Sorry, some of your comments hit my passive-agressive aikido buttons. I do not believe there is any aikido without atemi, and I'm not talking about whacking people with straight punches. I agree completely with the quoted article from Tomiki Sensei on the nature of atemi in aikido. I also don't believe anyone can get kuzushi by allowing uke to volunteer it. I've seen and practiced with a lot of aikido folks who *say* that they're not doing anything to uke, just allowing them to throw themselves, but when they actually have to throw me, they suddenly find it in themselves to actually affect my structure (if they are able to throw me anyway...). I feel that kind of language does a disservice to ones students, and traps them in an overly cooperative artificial training environment. Quite frankly, your videos look very very cooperative on the part of uke. Sounds like you have an interesting and varied training background however, so I'm probably wrong.

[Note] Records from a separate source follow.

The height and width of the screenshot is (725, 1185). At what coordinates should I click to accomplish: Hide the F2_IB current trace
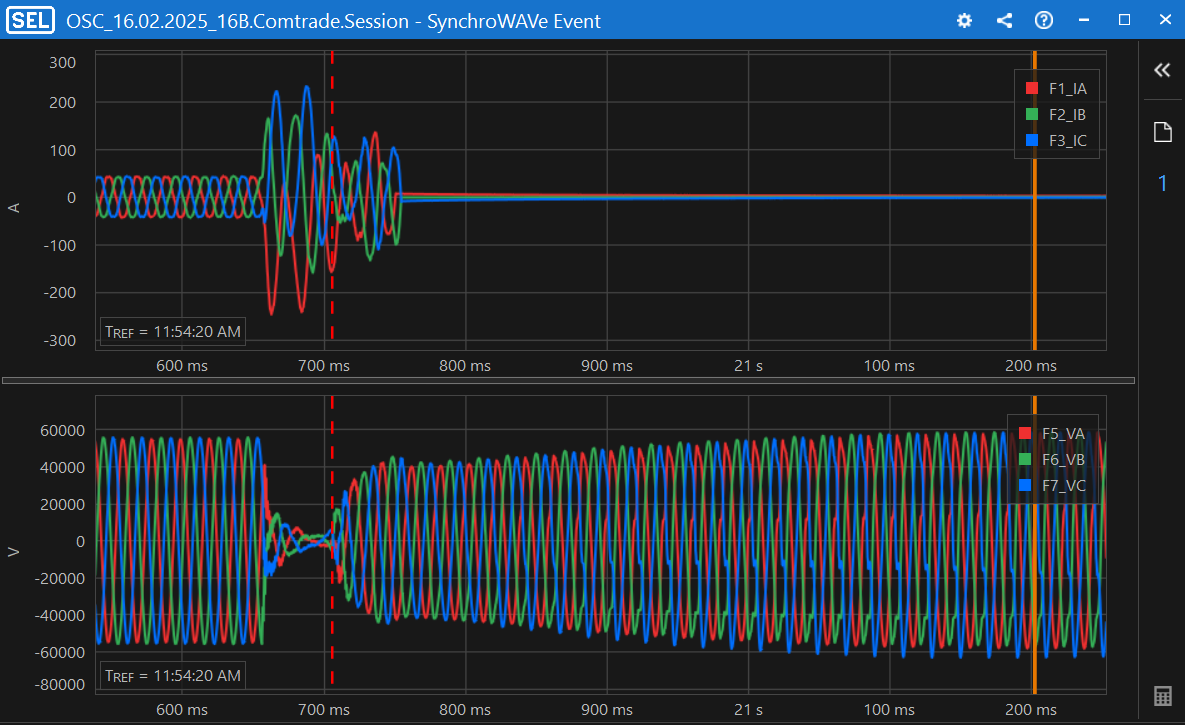pyautogui.click(x=1067, y=114)
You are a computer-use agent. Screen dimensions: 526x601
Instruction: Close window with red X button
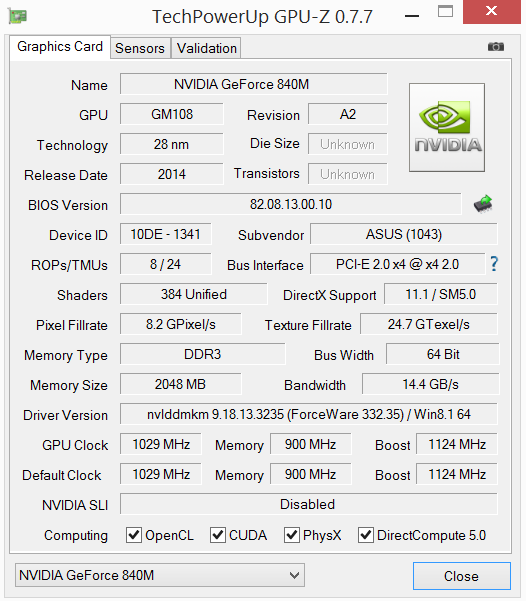point(491,12)
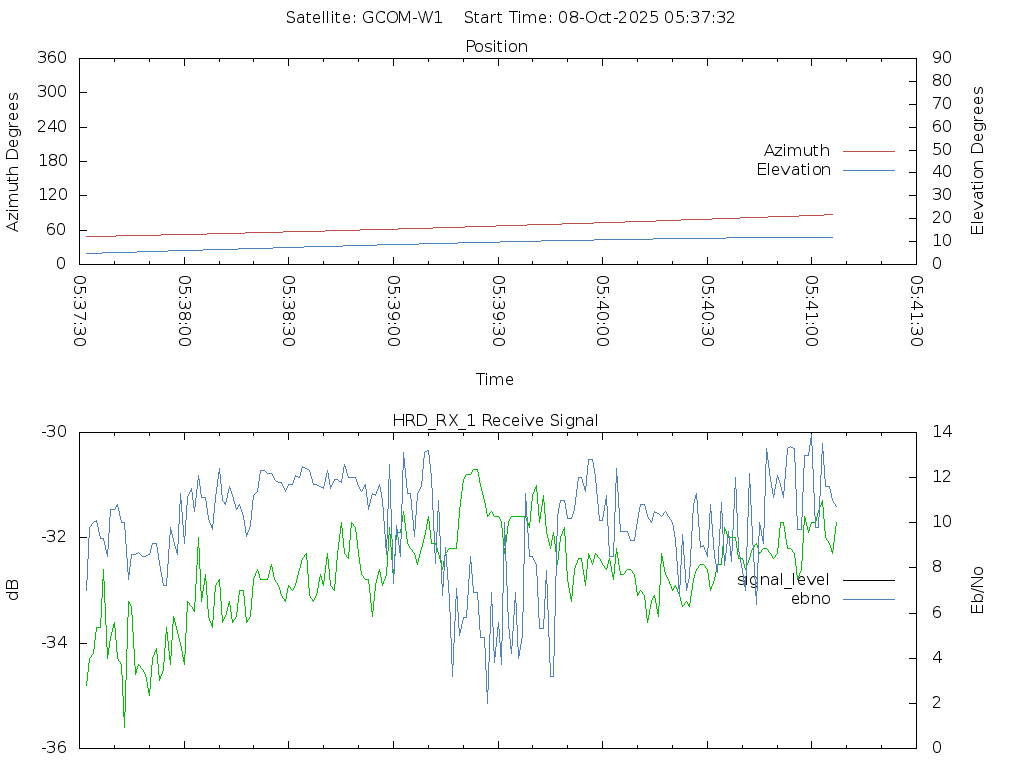
Task: Click the signal_level legend entry
Action: [783, 580]
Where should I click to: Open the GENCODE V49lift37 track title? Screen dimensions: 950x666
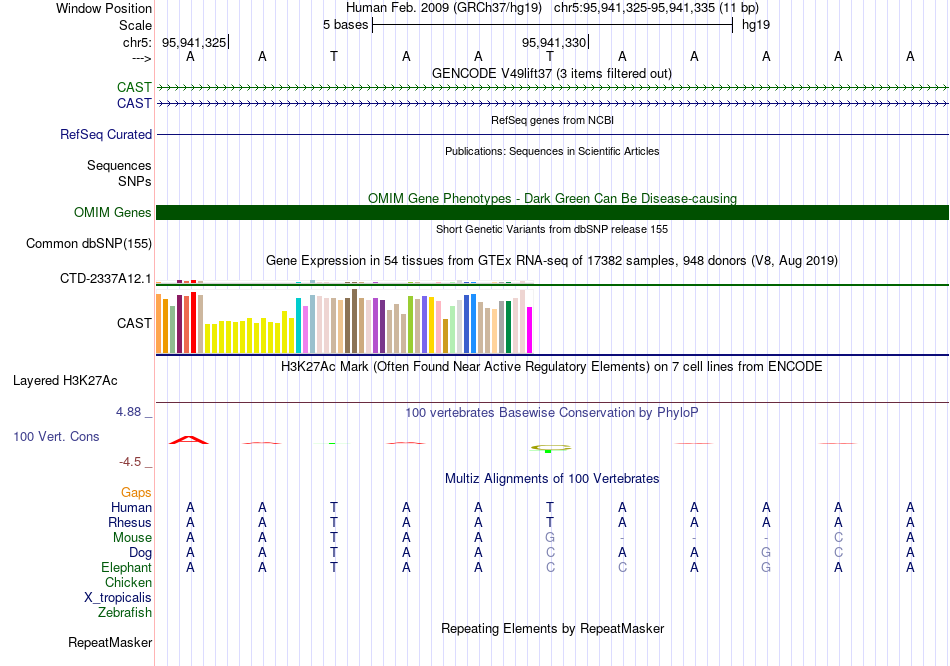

I really do understand your point of view. It's always tricky for me to even discuss this stuff, because it's all in the feeling and actuality of it. The language can get confused, the ideas can get distorted.... etc. But in truth, there are ways to be connected to uke such that you don't really do anything To them, but With them. This involves the nature of the connection, movement, and intention. To learn it involves a cooperative training environment, to do it, doesn't. I've practice a Lot with extremely unccoroperative attackers, in fact my students don't actually let me get away with anything - unless I'm simply showing a principle etc., in a teaching situation.) To add, I've had many experienced yudansha come to my class and very few could even throw my white bellts without resorting to trying to hurt them. This, to be honest, includes an instructor from Hombu dojo. We tend to wok with principles that perhaps not everyone does. Not trying to toot my horn here, just being honest. I will add though, that one of the other people I have personally experienced as working in a somewhat similar fashion, comes in part from a Tomiki background, that would be Chuck Clark.
In truth, when people come to see my Aikido, I am well aware that it often looks fake. I don't have a problem with that. I have had the same reaction many many times when they feel it - or not, as the case may be. That is: "Huh, do that again."
We use the principle of what my original teacher termed Kinesthetic Invisibility, where there is no real perceptable physical reference to react against. This goes a long way in "allowing uke to unbalance themselves" - yes, with a little help, but if done right it doesn't take much, and isn't about doing something To them.
I've practiced many different styles of Aikido, including Seagal's when he was teaching every night. There really are many paths. Some do tend ot have different outcomes though.